The NRAS Act requires the NRAS Regulations to prescribe that the rent charged for an approved rental dwelling must be at least 20 per cent less than the market rent 'at all times during the year'. The expression 'at all times during the year' has been subject to different interpretations over the years, including a view that the requirement is satisfied if the rent charged over the course of a year
is at least 20 per cent less than the market rent. This amendment confirms the intended interpretation, which is that each time rent is charged, it must be least 20 per cent less than the market rent. There may be circumstances where
a specific charge for rent is higher than permitted because of a mistake.
The amendments to the NRAS Act will permit the NRAS Regulations to provide for the Secretary of the Department of Social Services to have a power
of dispensation for a breach of the requirement in a specific instance, where
it is established that the excessive charge for rent occurred because
of inadvertence and the tenant has been fully compensated for the error.

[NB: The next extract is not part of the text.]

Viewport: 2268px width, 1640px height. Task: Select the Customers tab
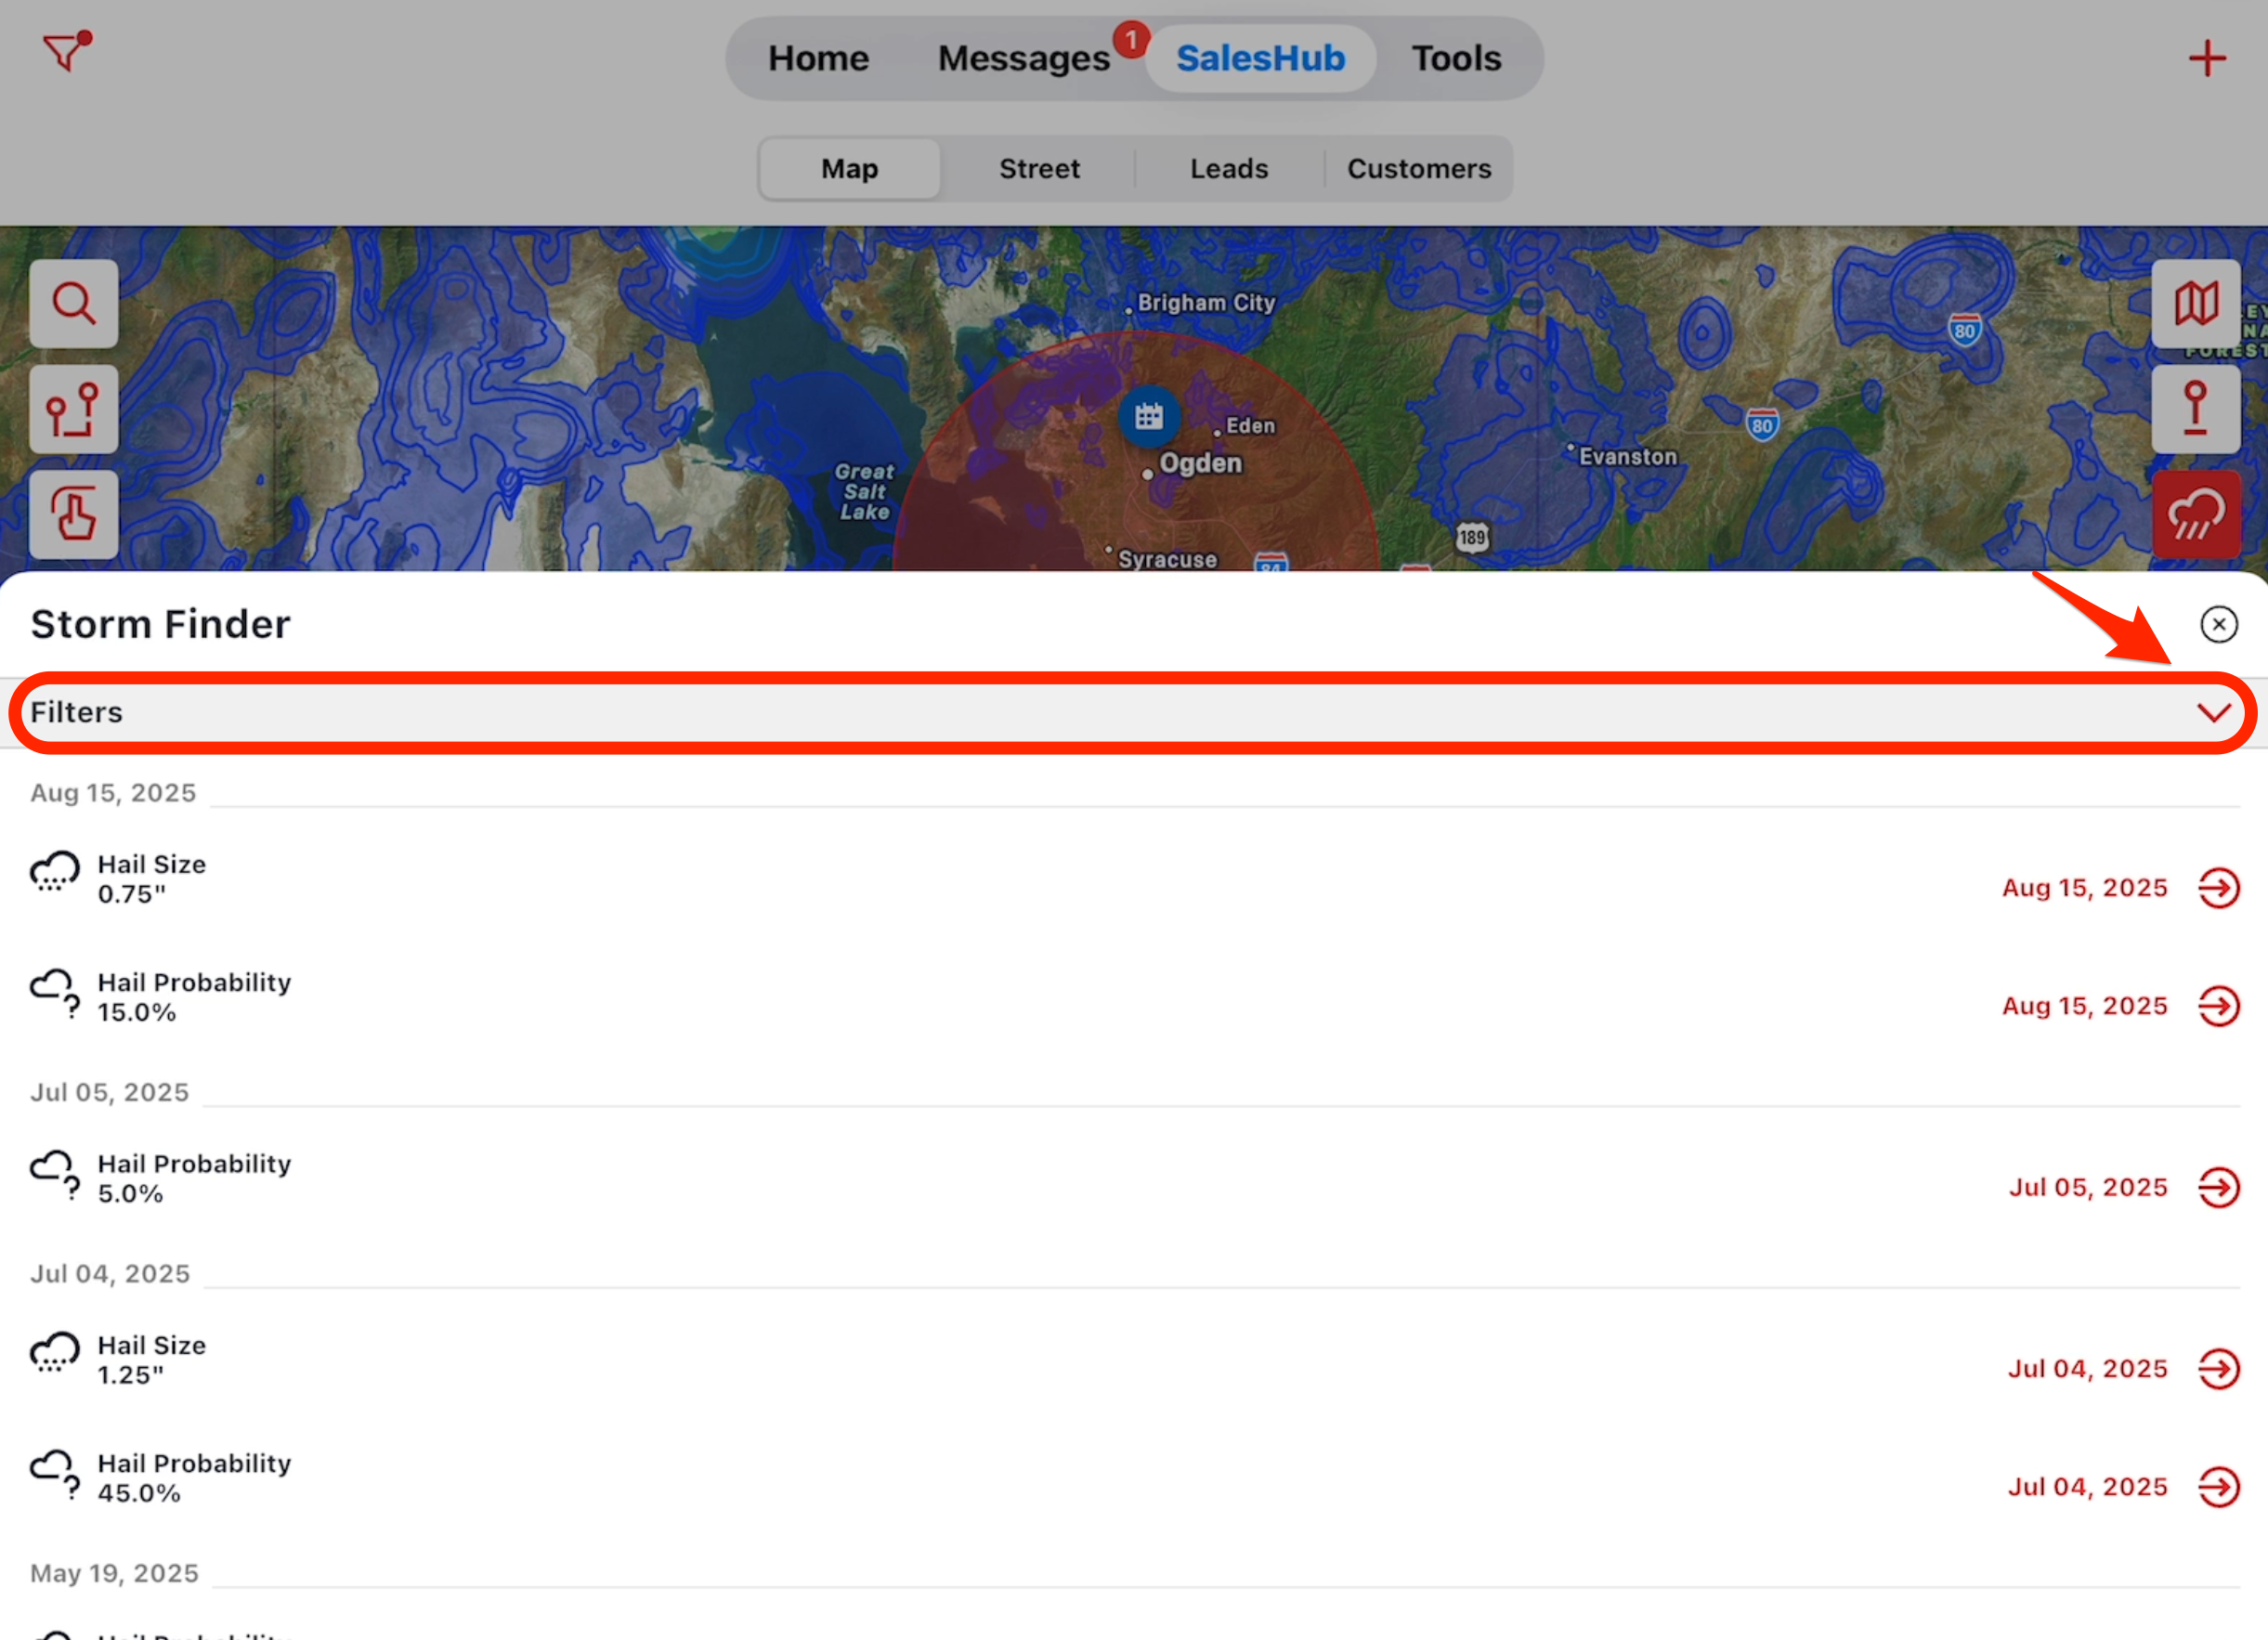[1418, 169]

The NRAS Act requires the NRAS Regulations to prescribe maximum vacancy periods for approved rental dwellings. The prescriptive nature of the current vacancy provisions has been amended to allow greater flexibility for the NRAS Regulations to prescribe permitted vacancy periods. This flexibility will assist
in the future administration of NRAS should changes be required on how the maximum vacancy periods are to operate.
The Commonwealth relies on a number of heads of legislative power under the Constitution to support the NRAS Act. The amendments set out these Constitutional powers and give the NRAS Act operation within the scope
of these powers.
While most of the approved participants in NRAS behave appropriately
in relation to investors, a small number of approved participants do not treat investors fairly. Examples of poor behaviour include delays in passing
on incentives to investors, and the provision of misleading communications
to investors. The amendments will allow the Secretary of the Department
of Social Services to accept and then, if necessary, enforce a voluntary enforceable undertaking from an approved participant. This compliance tool will assist the Department of Social Services to modify the behaviour of some approved participants. In some cases, accepting an enforceable undertaking may be a more appropriate compliance response than transferring or revoking an allocation.
There will be no further new allocations in NRAS. The amendments to the NRAS Act will allow the NRAS Regulations to be simplified by the removal
of provisions relating to the issue of new allocations.
The Government is committed to reducing rental costs for low and moderate income households. This Bill lays the foundation for improving the NRAS legislative framework to support the efficient administration of NRAS.
Ordered that further consideration of the second reading of this bill be adjourned to the first sitting day of the next period of sittings, in accordance with standing order 111.
Ordered that the bills be listed on the Notice Paper as separate orders of the day.